La defensa del Estado de Bienestar no supone hacer oídos sordos a una doble consideración: en primer lugar afirmar que no siempre más gasto social supone mejor servicio social.
Decía en mi artículo del sábado pasado que la “participación democrática es rentable”. Me han pedido que aclare esta afirmación. Empezaré diciendo que muchas políticas sectoriales de la Administración dirigidas a proporcionar una vida digna a todos, y de manera especial a los más desfavorecidos, han fracasado porque se han llevado a cabo con mucha burocracia y con excesivo gasto económico en personal y pocos medios para llegar a los fines para los que tendrían que haberse empleado.
La defensa del Estado de Bienestar no supone hacer oídos sordos a una doble consideración: en primer lugar afirmar que no siempre más gasto social supone mejor servicio social. En segundo lugar, que una mala calidad de servicios no se puede justificar de ninguna de las maneras. El origen democrático del poder no legitima una gestión ineficaz y se exige control. Numerosas políticas parciales efectuadas por las administraciones han fracasado en el intento de recuperar y normalizar a los marginados. Sabemos que el factor más poderoso para erradicar la marginalidad es la educación.
Pero también sabemos que los marginados difícilmente encajan en una escuela normal y en los planes de inserción se necesitan personas muy preparadas capaces de generar especial confianza. En este terreno es donde más se necesita la colaboración y la participación entre poderes públicos y sociedad civil.
El trabajo y la colaboración de fundaciones, iglesias, asociaciones y entidades voluntarias, adecuadamente financiadas por el Estado, desarrollan una actividad, a menudo, más eficaz que las que dependen de las maquinarias burocráticas públicas.

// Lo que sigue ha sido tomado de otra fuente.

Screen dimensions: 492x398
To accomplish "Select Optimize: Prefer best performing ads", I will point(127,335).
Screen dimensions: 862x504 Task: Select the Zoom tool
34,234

Si hacemos un recuento de actuaciones que hacen estas entidades, comprobaríamos que no serían capaces las administraciones de asumirlas si esas dejasen de actuar. Por ello deberían callarse quienes no saben valorarlo.
Es hora de convencernos de que Estado del Bienestar no se puede confundir con el Estado Providencia, por asumir directamente servicios que puede realizar la iniciativa social en mejores condiciones y con menor coste.

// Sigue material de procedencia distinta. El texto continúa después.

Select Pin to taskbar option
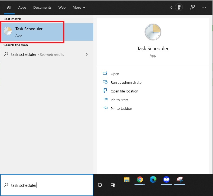The width and height of the screenshot is (213, 196). click(121, 108)
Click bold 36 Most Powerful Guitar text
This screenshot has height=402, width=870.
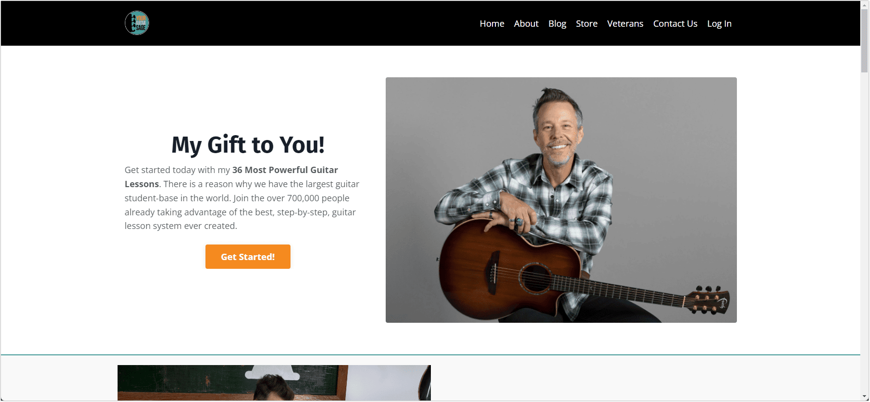tap(285, 170)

Mucho menos podemos estar de acuerdo con el Estado Dominador por tratar de crear, bajo el paraguas de una aparente preocupación social, toda una red de agentes públicos en servicios de todo tipo: educación, cultura, sanidad, ocio, etc. Es hora ya y se hace necesario poner límites a la ineficacia y al despilfarro de quiénes se amparan en supuestas demandas sociales.
El problema que suscita hoy el Estado de Bienestar es ante todo político, y no se puede reducir solamente a una mera dimensión financiera. Evidentemente se está explotando demasiado la palabra crisis, el contenido, sus mensajes y sus efectos y, de una manera o de otra, está beneficiando a los más poderosos. Tal como están las cosas es necesario plantear la búsqueda de un nuevo consenso social. Hay que encontrar un camino que permita salir del caduco dilema mal planteado “estatificación o privatización”. Ante servicios públicos ineficientes y de servicios sociales insuficientes, más que la ampliación del sector público, parece más conveniente perseguir su mayor eficacia, introduciendo fórmulas de organización en los que la sociedad sea llamada a colaborar.
Hay que compaginar libertad e igualdad como objetivo; y como medio la capacidad del individuo para participar en todas las manifestaciones de la vida política, social, económica etc. El Estado social eleva a la participación ciudadana a la categoría de principio fundamental, lo considera un medio decisivo para la vertebración de la sociedad civil. Esto supone reconocer a la sociedad la capacidad para sumir responsabilidades de contenido público y, en consecuencia, con ello, procurar los medios necesarios para su fortalecimiento. Esta es la finalidad del párrafo del artículo 9 de la Constitución, que se refiere a la participación.